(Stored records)

◆ ◆ ◆ ◆ ◆ ◆ ◆

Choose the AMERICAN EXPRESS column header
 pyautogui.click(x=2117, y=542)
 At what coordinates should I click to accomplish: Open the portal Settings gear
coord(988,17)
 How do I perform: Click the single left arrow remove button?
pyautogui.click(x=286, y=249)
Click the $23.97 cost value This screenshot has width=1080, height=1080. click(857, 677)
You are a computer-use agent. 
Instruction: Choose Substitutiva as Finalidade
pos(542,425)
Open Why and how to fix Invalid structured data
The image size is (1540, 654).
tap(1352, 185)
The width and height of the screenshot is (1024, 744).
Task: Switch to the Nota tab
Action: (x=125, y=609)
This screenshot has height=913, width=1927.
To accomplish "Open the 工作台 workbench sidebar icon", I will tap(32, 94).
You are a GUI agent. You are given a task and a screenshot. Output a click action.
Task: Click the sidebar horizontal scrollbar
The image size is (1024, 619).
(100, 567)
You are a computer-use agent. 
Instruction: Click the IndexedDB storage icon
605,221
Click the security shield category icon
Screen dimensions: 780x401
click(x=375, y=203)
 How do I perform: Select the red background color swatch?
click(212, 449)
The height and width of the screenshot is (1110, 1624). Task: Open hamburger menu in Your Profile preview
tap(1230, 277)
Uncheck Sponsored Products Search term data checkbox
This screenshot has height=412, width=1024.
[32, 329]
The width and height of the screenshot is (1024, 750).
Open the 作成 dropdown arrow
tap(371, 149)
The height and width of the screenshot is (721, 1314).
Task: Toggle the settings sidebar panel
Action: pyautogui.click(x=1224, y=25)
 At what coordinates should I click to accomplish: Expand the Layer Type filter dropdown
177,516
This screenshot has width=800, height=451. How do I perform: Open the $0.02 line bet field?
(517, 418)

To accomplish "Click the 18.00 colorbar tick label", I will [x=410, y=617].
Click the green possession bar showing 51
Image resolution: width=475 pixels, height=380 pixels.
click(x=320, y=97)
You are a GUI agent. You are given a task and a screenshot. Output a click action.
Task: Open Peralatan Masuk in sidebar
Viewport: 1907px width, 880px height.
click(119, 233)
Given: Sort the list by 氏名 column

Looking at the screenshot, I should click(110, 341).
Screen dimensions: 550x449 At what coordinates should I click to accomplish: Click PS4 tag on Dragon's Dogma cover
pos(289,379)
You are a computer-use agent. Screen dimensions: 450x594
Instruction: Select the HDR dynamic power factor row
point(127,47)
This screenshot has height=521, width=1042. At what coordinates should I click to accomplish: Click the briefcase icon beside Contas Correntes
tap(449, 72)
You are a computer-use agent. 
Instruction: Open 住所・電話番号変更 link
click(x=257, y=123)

◆ ◆ ◆ ◆ ◆ ◆ ◆

▶ [What is being asked]:
Retype the records above in full, matching each line exactly.

▶ [Expected output]:
Choose the AMERICAN EXPRESS column header
 pyautogui.click(x=2117, y=542)
 At what coordinates should I click to accomplish: Open the portal Settings gear
coord(988,17)
 How do I perform: Click the single left arrow remove button?
pyautogui.click(x=286, y=249)
Click the $23.97 cost value This screenshot has width=1080, height=1080. click(857, 677)
You are a computer-use agent. 
Instruction: Choose Substitutiva as Finalidade
pos(542,425)
Open Why and how to fix Invalid structured data
The image size is (1540, 654).
tap(1352, 185)
The width and height of the screenshot is (1024, 744).
Task: Switch to the Nota tab
Action: (x=125, y=609)
This screenshot has height=913, width=1927.
To accomplish "Open the 工作台 workbench sidebar icon", I will tap(32, 94).
You are a GUI agent. You are given a task and a screenshot. Output a click action.
Task: Click the sidebar horizontal scrollbar
The image size is (1024, 619).
(100, 567)
You are a computer-use agent. 
Instruction: Click the IndexedDB storage icon
605,221
Click the security shield category icon
Screen dimensions: 780x401
click(x=375, y=203)
 How do I perform: Select the red background color swatch?
click(212, 449)
The height and width of the screenshot is (1110, 1624). Task: Open hamburger menu in Your Profile preview
tap(1230, 277)
Uncheck Sponsored Products Search term data checkbox
This screenshot has height=412, width=1024.
[32, 329]
The width and height of the screenshot is (1024, 750).
Open the 作成 dropdown arrow
tap(371, 149)
The height and width of the screenshot is (721, 1314).
Task: Toggle the settings sidebar panel
Action: pyautogui.click(x=1224, y=25)
 At what coordinates should I click to accomplish: Expand the Layer Type filter dropdown
177,516
This screenshot has width=800, height=451. How do I perform: Open the $0.02 line bet field?
(517, 418)

To accomplish "Click the 18.00 colorbar tick label", I will [x=410, y=617].
Click the green possession bar showing 51
Image resolution: width=475 pixels, height=380 pixels.
click(x=320, y=97)
You are a GUI agent. You are given a task and a screenshot. Output a click action.
Task: Open Peralatan Masuk in sidebar
Viewport: 1907px width, 880px height.
click(119, 233)
Given: Sort the list by 氏名 column

Looking at the screenshot, I should click(110, 341).
Screen dimensions: 550x449 At what coordinates should I click to accomplish: Click PS4 tag on Dragon's Dogma cover
pos(289,379)
You are a computer-use agent. Screen dimensions: 450x594
Instruction: Select the HDR dynamic power factor row
point(127,47)
This screenshot has height=521, width=1042. At what coordinates should I click to accomplish: Click the briefcase icon beside Contas Correntes
tap(449, 72)
You are a computer-use agent. 
Instruction: Open 住所・電話番号変更 link
click(x=257, y=123)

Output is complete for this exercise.